Is it REALLY necessary to blow up the sparse data to dense?

iancovert / persist

MIT License

14 stars 3 forks source link

Is it REALLY necessary to blow up the sparse data to dense? #5

Closed stela2502 closed 1 month ago

stela2502 commented 7 months ago

I assume that the title might be enough.

In your example 01_persist_supervised.ipynb you have this statement:

# Initialize the dataset for PERSIST
# Note: Here, data_train.layers['bin'] is a sparse array
# data_train.layers['bin'].A converts it to a dense array
train_dataset = ExpressionDataset(adata_train.layers['bin'].A, adata_train.obs['cell_types_25_codes'])
val_dataset = ExpressionDataset(adata_val.layers['bin'].A, adata_val.obs['cell_types_25_codes'])

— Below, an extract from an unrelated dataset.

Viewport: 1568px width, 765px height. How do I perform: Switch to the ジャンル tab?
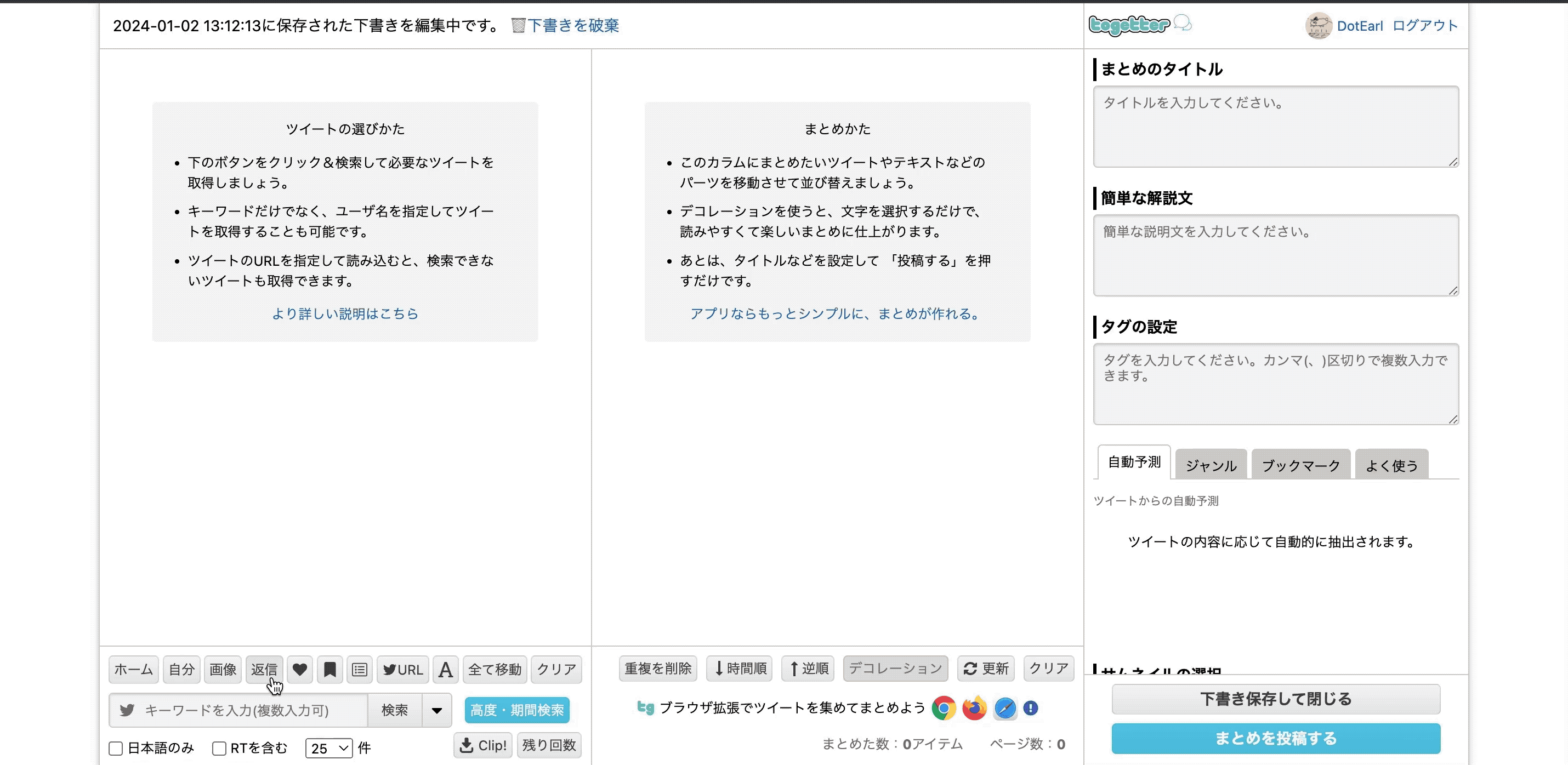[1211, 466]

And of cause if you do not do that it does not work.

Can't this tool be supporting sparse data instead? This does not feel state of the art - sorry.

iancovert commented 7 months ago

Is there a reason you can't perform the conversion to a dense array, would your data become too large to fit in memory? Unfortunately because our algorithm is based on training a neural network and libraries like PyTorch don't support sparse linear layers, I'm not sure there's a way around the sparse -> dense conversion step.

stela2502 commented 7 months ago

Hi Ian, Initially I thought this was the problem, but I could fix that by simply adding more memory. In general I think it is an extremely bad practice to blow up sparse matrices. Would it not be possible to convert line by line while you feed your model? I assume the model itself would not store the 'data' - it should create a model from the data. So in total the memory requirement would be lower. Even if this kind of conversion would take more time - in comparison to the analysis it should be neglectable.

rhngla commented 1 month ago

This is fixed by the linked pull request. Briefly, the conversion now only occurs at the time of loading a batch, without requiring the full dataset to be converted to dense when creating an instance of ExpressionDataset.